> [Input records]

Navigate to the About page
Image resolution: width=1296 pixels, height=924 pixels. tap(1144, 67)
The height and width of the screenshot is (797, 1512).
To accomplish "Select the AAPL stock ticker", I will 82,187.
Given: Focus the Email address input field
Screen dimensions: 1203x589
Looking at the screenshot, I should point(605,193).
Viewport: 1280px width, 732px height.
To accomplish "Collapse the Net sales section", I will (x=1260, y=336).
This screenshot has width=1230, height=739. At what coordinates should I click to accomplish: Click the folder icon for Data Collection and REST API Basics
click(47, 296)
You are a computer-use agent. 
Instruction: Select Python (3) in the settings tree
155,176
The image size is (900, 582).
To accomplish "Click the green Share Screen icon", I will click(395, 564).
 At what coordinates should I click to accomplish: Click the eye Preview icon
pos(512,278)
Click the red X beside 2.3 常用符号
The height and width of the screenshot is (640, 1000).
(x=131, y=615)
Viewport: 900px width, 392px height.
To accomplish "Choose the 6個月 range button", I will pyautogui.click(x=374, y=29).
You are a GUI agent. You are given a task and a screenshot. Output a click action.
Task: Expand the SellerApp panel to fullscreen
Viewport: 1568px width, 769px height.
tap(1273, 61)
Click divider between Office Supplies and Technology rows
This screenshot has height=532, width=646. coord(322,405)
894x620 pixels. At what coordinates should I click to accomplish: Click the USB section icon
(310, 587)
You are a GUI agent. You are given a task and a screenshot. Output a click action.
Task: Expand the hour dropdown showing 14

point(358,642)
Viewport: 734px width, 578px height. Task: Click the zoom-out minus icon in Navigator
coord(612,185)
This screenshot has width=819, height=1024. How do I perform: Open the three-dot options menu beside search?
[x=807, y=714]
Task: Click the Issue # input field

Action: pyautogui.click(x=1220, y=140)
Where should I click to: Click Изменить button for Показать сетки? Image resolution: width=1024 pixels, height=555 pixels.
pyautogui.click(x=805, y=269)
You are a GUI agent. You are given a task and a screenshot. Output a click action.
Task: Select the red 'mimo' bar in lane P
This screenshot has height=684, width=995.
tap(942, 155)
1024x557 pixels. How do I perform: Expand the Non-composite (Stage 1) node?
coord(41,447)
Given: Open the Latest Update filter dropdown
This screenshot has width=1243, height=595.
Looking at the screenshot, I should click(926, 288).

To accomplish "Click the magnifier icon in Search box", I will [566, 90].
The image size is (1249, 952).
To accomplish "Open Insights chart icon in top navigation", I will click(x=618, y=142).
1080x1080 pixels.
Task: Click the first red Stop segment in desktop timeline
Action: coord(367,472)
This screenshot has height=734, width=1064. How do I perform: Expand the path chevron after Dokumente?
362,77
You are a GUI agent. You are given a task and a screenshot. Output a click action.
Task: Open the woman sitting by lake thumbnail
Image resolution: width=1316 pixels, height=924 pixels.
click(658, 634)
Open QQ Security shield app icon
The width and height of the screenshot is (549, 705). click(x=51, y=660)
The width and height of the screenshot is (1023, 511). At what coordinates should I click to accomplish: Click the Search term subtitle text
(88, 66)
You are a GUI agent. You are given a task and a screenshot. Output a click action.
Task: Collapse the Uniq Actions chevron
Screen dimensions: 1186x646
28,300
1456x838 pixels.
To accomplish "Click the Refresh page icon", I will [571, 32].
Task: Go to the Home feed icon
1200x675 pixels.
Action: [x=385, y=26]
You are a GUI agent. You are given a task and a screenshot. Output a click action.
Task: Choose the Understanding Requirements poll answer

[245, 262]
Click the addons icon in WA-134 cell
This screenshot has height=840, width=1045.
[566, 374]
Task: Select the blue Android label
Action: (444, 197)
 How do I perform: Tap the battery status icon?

> [Exercise instructions]
What is wanted is an exact copy of the data.

> [Written response]
Navigate to the About page
Image resolution: width=1296 pixels, height=924 pixels. tap(1144, 67)
The height and width of the screenshot is (797, 1512).
To accomplish "Select the AAPL stock ticker", I will 82,187.
Given: Focus the Email address input field
Screen dimensions: 1203x589
Looking at the screenshot, I should point(605,193).
Viewport: 1280px width, 732px height.
To accomplish "Collapse the Net sales section", I will (x=1260, y=336).
This screenshot has width=1230, height=739. At what coordinates should I click to accomplish: Click the folder icon for Data Collection and REST API Basics
click(47, 296)
You are a computer-use agent. 
Instruction: Select Python (3) in the settings tree
155,176
The image size is (900, 582).
To accomplish "Click the green Share Screen icon", I will click(395, 564).
 At what coordinates should I click to accomplish: Click the eye Preview icon
pos(512,278)
Click the red X beside 2.3 常用符号
The height and width of the screenshot is (640, 1000).
(x=131, y=615)
Viewport: 900px width, 392px height.
To accomplish "Choose the 6個月 range button", I will pyautogui.click(x=374, y=29).
You are a GUI agent. You are given a task and a screenshot. Output a click action.
Task: Expand the SellerApp panel to fullscreen
Viewport: 1568px width, 769px height.
tap(1273, 61)
Click divider between Office Supplies and Technology rows
This screenshot has height=532, width=646. coord(322,405)
894x620 pixels. At what coordinates should I click to accomplish: Click the USB section icon
(310, 587)
You are a GUI agent. You are given a task and a screenshot. Output a click action.
Task: Expand the hour dropdown showing 14

point(358,642)
Viewport: 734px width, 578px height. Task: Click the zoom-out minus icon in Navigator
coord(612,185)
This screenshot has width=819, height=1024. How do I perform: Open the three-dot options menu beside search?
[x=807, y=714]
Task: Click the Issue # input field

Action: pyautogui.click(x=1220, y=140)
Where should I click to: Click Изменить button for Показать сетки? Image resolution: width=1024 pixels, height=555 pixels.
pyautogui.click(x=805, y=269)
You are a GUI agent. You are given a task and a screenshot. Output a click action.
Task: Select the red 'mimo' bar in lane P
This screenshot has height=684, width=995.
tap(942, 155)
1024x557 pixels. How do I perform: Expand the Non-composite (Stage 1) node?
coord(41,447)
Given: Open the Latest Update filter dropdown
This screenshot has width=1243, height=595.
Looking at the screenshot, I should click(926, 288).

To accomplish "Click the magnifier icon in Search box", I will [566, 90].
The image size is (1249, 952).
To accomplish "Open Insights chart icon in top navigation", I will click(x=618, y=142).
1080x1080 pixels.
Task: Click the first red Stop segment in desktop timeline
Action: coord(367,472)
This screenshot has height=734, width=1064. How do I perform: Expand the path chevron after Dokumente?
362,77
You are a GUI agent. You are given a task and a screenshot. Output a click action.
Task: Open the woman sitting by lake thumbnail
Image resolution: width=1316 pixels, height=924 pixels.
click(658, 634)
Open QQ Security shield app icon
The width and height of the screenshot is (549, 705). click(x=51, y=660)
The width and height of the screenshot is (1023, 511). At what coordinates should I click to accomplish: Click the Search term subtitle text
(88, 66)
You are a GUI agent. You are given a task and a screenshot. Output a click action.
Task: Collapse the Uniq Actions chevron
Screen dimensions: 1186x646
28,300
1456x838 pixels.
To accomplish "Click the Refresh page icon", I will [571, 32].
Task: Go to the Home feed icon
1200x675 pixels.
Action: [x=385, y=26]
You are a GUI agent. You are given a task and a screenshot. Output a click action.
Task: Choose the Understanding Requirements poll answer

[245, 262]
Click the addons icon in WA-134 cell
This screenshot has height=840, width=1045.
[566, 374]
Task: Select the blue Android label
Action: (444, 197)
 How do I perform: Tap the battery status icon?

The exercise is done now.